** Opening Dataset excerpts block **

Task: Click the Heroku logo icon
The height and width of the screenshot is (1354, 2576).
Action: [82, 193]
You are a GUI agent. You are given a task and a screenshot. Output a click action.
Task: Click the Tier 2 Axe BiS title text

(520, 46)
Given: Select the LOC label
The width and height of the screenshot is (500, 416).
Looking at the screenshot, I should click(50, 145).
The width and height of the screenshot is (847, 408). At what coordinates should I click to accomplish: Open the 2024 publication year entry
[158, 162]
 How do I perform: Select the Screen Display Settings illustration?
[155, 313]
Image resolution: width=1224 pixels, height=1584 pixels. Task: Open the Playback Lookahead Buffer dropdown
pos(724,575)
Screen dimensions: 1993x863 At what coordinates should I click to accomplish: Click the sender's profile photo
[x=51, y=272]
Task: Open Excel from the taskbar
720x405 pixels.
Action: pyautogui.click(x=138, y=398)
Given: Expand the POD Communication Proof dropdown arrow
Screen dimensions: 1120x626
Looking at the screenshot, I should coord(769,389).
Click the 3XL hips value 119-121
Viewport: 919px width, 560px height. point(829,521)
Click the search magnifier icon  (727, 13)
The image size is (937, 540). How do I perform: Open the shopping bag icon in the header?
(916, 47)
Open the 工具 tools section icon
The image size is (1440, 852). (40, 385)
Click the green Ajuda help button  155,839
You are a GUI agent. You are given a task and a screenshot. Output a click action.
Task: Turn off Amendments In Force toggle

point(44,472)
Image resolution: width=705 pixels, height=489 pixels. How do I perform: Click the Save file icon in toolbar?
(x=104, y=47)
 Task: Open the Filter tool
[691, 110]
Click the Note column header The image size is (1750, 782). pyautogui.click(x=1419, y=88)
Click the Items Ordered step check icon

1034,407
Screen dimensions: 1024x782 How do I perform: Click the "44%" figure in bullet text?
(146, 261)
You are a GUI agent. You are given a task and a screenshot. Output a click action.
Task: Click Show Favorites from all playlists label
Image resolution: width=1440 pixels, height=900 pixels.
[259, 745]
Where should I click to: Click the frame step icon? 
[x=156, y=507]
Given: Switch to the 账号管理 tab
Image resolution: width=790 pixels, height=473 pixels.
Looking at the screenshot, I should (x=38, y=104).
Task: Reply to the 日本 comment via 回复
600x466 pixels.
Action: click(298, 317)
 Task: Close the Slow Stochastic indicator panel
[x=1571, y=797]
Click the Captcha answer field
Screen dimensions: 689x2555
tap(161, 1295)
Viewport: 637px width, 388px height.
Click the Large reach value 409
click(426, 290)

** Closing Dataset excerpts block **

# Directions
Search the data above for the word "from", then gather each line in which it appears.

# Result
Task: Open Excel from the taskbar
Task: Click Show Favorites from all playlists label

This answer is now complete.